P.S. I forgot to inform you that the D. Montpensier met me a mile from the town, accompanied with the most of the gent. of Normandy, and so brought me hither to my lodging. The next day early he went to the King.
Holograph. 1 p. (45. 39.)
1596, Oct. 3. Soldiers delivered to Captain Arthur Chichester at Hertford by Sir Henry Cock, Sir John Brocket, and Sir Philip Boteler, deputy lieutenants of the county.
1 p. (141. 178.)
George Gilpin to the Earl of Essex.
1596, Oct. 4. Although not having heard this long time of the receipt of sundry of my letters, yet I cannot omit the least opportunity to be still troublesome to shew my dutiful service. As I wrote before, Sir Robert Sidney at his last being here left two chains, one for Admiral Duynenvoorde, and the other for John Geertbrantz, Vice Admiral. The admiral's, I have since sent to his house; and the other, Geerbrantz, upon my writing to him, sent his son for, yielding many thanks to your Lordship for so honourable a remembrance which they will ever be ready to merit, with all service and other dutiful offices. The Duke of Buillion is still here, having effected nothing because some of the States, not feeling authorised to deal in so weighty a matter, have written to their provinces for further orders, which they of Zeland have not yet sent, but their deputies are looked for hourly, and then some resolution will be taken : until which time the Duke takes patience though the delay somewhat troubled him. Count Maurice and the rest of the Counts continue there to keep the Duke company, and the Cardinal having sent all his forces to the frontiers of France to defend their limits, all is as quiet as if there were no enemy, and if the French can keep the Cardinal in those quarters, Count Maurice may chance to be doing of somewhat ere winter come.

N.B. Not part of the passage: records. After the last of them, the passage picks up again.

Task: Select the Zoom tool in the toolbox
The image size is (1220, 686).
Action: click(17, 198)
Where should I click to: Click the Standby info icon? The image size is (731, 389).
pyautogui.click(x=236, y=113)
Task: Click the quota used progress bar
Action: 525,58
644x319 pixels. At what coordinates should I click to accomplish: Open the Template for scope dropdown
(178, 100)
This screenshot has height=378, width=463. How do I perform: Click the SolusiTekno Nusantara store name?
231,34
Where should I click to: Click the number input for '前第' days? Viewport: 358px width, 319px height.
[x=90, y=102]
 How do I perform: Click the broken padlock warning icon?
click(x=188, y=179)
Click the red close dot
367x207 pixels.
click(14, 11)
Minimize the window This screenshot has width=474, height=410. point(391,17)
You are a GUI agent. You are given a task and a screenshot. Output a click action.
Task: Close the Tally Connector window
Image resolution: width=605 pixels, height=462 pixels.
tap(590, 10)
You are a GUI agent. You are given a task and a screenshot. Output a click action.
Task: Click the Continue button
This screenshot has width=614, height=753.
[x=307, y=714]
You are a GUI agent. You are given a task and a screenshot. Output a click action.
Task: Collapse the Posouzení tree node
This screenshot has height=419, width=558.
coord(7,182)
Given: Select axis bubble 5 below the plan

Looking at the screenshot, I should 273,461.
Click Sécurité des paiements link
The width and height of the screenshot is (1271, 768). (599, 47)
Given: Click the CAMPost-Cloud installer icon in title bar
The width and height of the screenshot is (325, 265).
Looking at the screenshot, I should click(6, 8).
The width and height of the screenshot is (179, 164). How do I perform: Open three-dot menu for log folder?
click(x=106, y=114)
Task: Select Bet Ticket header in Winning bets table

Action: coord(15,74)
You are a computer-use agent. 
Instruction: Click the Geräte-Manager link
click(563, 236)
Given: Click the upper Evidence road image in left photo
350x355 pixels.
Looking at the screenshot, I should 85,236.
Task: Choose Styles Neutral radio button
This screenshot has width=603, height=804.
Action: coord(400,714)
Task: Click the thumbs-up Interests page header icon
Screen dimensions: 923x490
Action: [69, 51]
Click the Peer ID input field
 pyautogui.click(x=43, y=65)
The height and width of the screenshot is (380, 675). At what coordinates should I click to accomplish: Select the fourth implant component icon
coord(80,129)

The horsemen of Barques and Breda, with a few footmen, were of late as far as Bruxels, ravaging and spoiling round about; so as they returned with store of cattle and many prisoners, without any appearing in all the journey to annoy them, so weak are the enemy's garrison left. From other places like raids are made, to the profit of their soldiers and the harm of the other side.
The Prince of Orange is come to Emmericq whether the Countess of Hohenlo is gone to salute him. Count Maurice having also sent one of his Councillors to like effect, what will follow time will discover : it is somewhat to be marvelled at that the Cardinal trusteth the said Prince so far.
Monsieur Aldegonde is sent by Count Maurice to be governor in Orange, and establish such order that he may keep possession, which by the King of France's favour will be more easy. To fasten it the better it is said there is a meaning to see if a match can be made between his sister, the Lady Emilia of Nassau, and Monsieur de la Tremouille.
The States are very glad their deputies have had so gracious an audience, in hope of better success by your Lordship's favour; wishing that such a good end might be made as might stand with Her Majesty's liking and their estate could endure.—From the Haeghe, this 4th of October, 1596.
Seal. 2 pp. (45. 42.)
Thomas Fowler to Sir Robert Cecil.
1596, Oct. 4. My cousin Wynybancke's wife has entreated me to attend you for appeasing of some dislike grown between them, which, as it appears by your letter your Honour hath given leave to any of her friends to attend you, I would willingly have done, but it hath pleased God to visit me with so great sickness that I am not able.
If it shall seem good to your Honour to call them before you, she hath promised to perform anything you may think fit for her to do, and I doubt not my cousin Winnibancke, whom I hold to be my very good friend and kinsman, will, upon your Honour's motion and knowledge of this letter, willingly do the like.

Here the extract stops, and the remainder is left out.